Data for review START

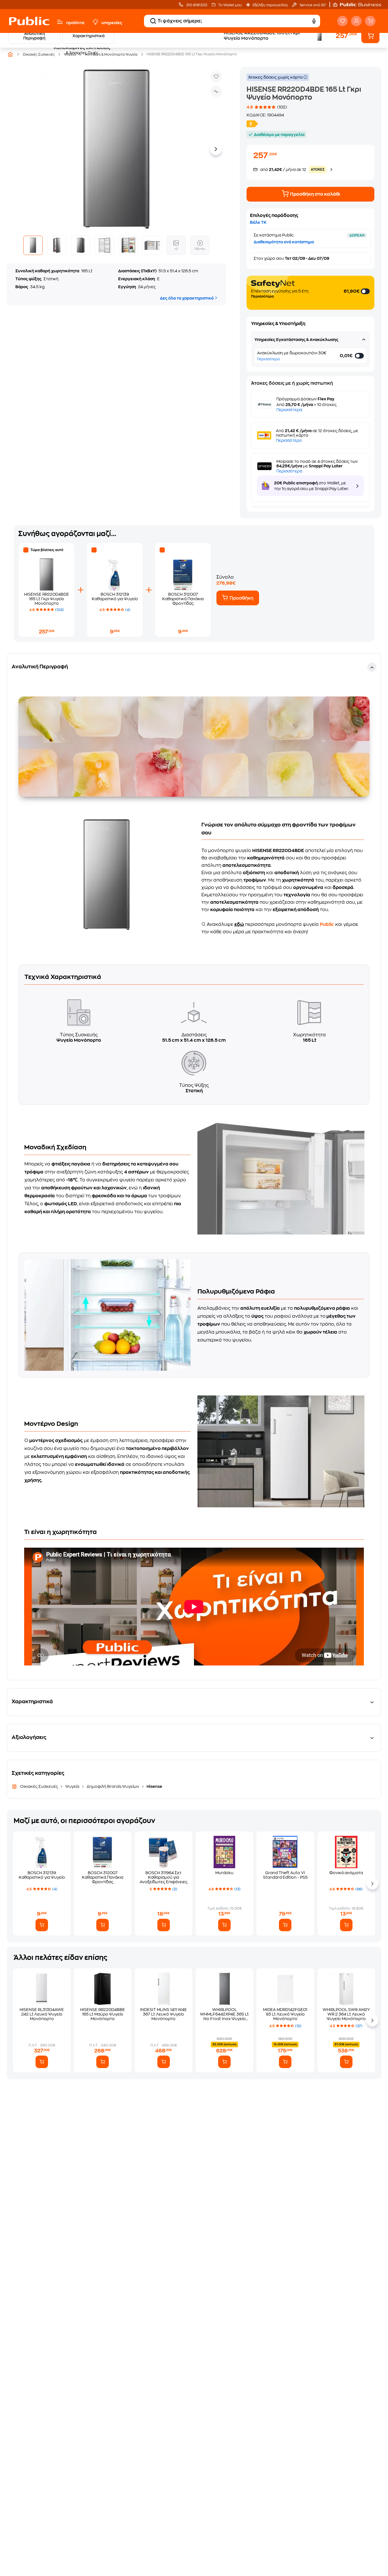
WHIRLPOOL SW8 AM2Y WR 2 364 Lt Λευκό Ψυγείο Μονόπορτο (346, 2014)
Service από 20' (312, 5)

Data for review END
Data for review START

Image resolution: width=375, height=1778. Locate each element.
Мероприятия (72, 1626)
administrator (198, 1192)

Data for review END

Using the entries above, give back exactly the line containing "WHIRLPOOL SW8 AM2Y", the line containing "Service από 20' (312, 5)", and every line between them, and nothing else.

Reply:
WHIRLPOOL SW8 AM2Y WR 2 364 Lt Λευκό Ψυγείο Μονόπορτο (346, 2014)
Service από 20' (312, 5)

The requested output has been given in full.